Everything else, however, was delicious. I’d never cooked dried chickpeas before (yes, I realize that might be weird.). Honestly, I’m not much of a chickpea fan (except in hummus), so if I buy them at all, I opt for the canned variety. Soaking and cooking from dried is MUCH better! The peas are much more tender, but not at all mushy. And they blended beautifully in the hummus, which was silky smooth. My personal favorite of the night, however, was the baba ganoush. I’ve made that baba ganoush several times over the past few months, and I fall more in love with it each time. With a large plate of baby carrots, I could finish off a bowl of it by myself. It’s that good. My second favorite was the muhammara that went with the meatballs. I could envision using that on other cuts of meat – muhammara-glazed skirt steak, maybe? It was so easy to make, I definitely need to consider future uses for it.

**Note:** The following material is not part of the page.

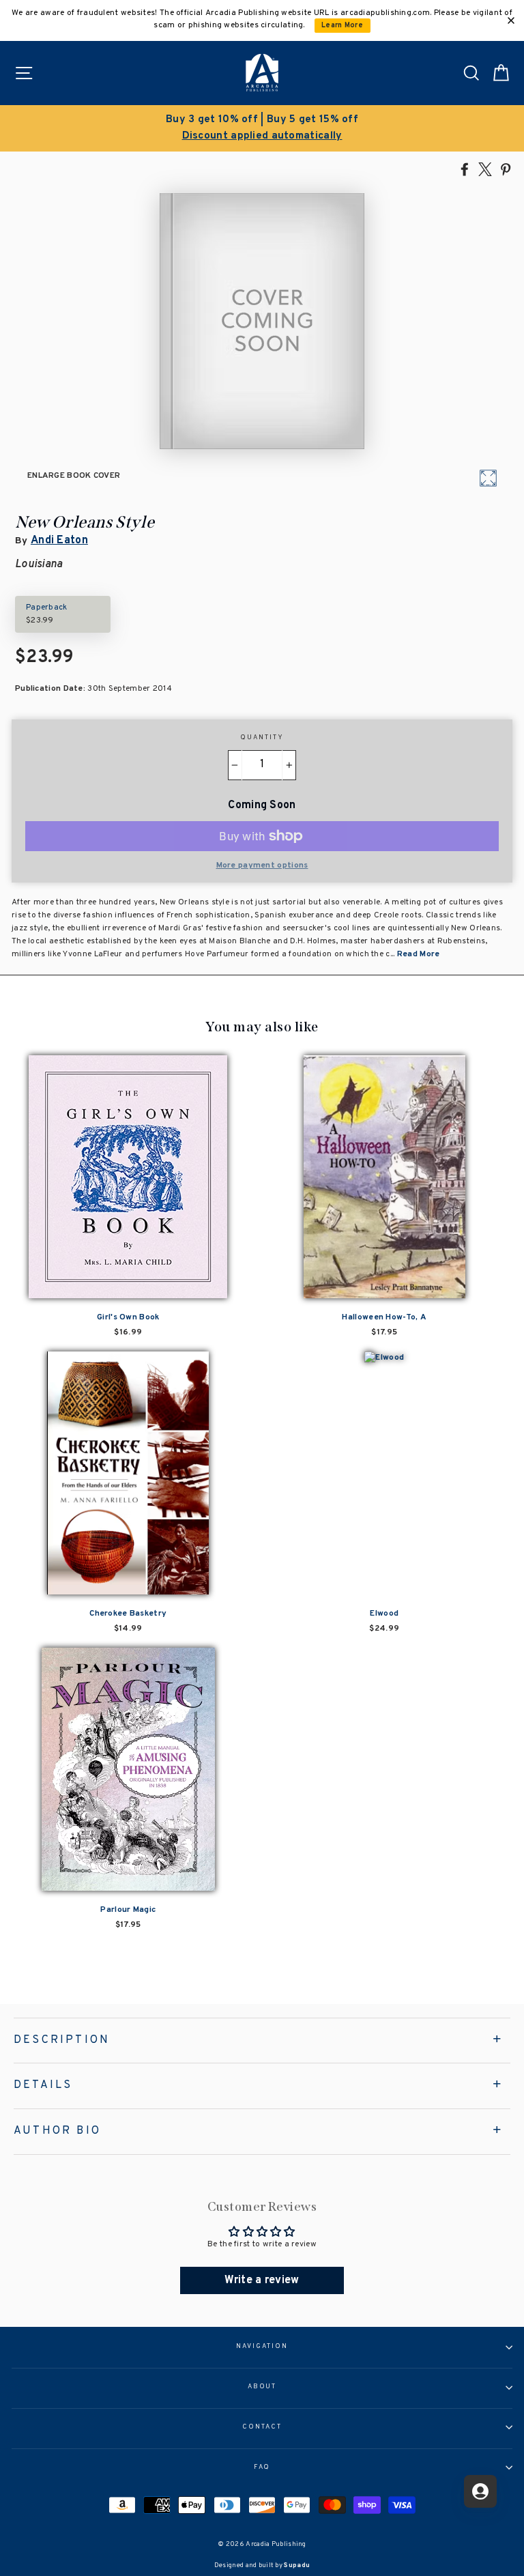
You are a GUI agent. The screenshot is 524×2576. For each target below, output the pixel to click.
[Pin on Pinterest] (505, 168)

Overall, this was a great Daring Cooks challenge. We enjoyed preparing everything, and finished the evening with a considerable amount of Wii playing with the kids, chatting, and a bit of foosball and air hockey. Definitely a night worthy of repeating.

Gluten-Free Pita Bread, adapted from Flatbreads & Flavors by Jeffrey Alford and Naomi Duguid

(this recipe may not be exact – the recipe I created was lost)

1 T dry yeast

2 1/4 c warm water (110-115 degrees F)

1 t agave nectar

2 c quinoa flour

2 c amaranth flour

2 c tapioca starch

1 t gelatine

1 t xanthan gum

1 T kosher salt

2 T olive oil

In a large bowl, combine yeast, water, and agave nectar. Stir to combine and allow to sit for about 10 minutes, until foamy.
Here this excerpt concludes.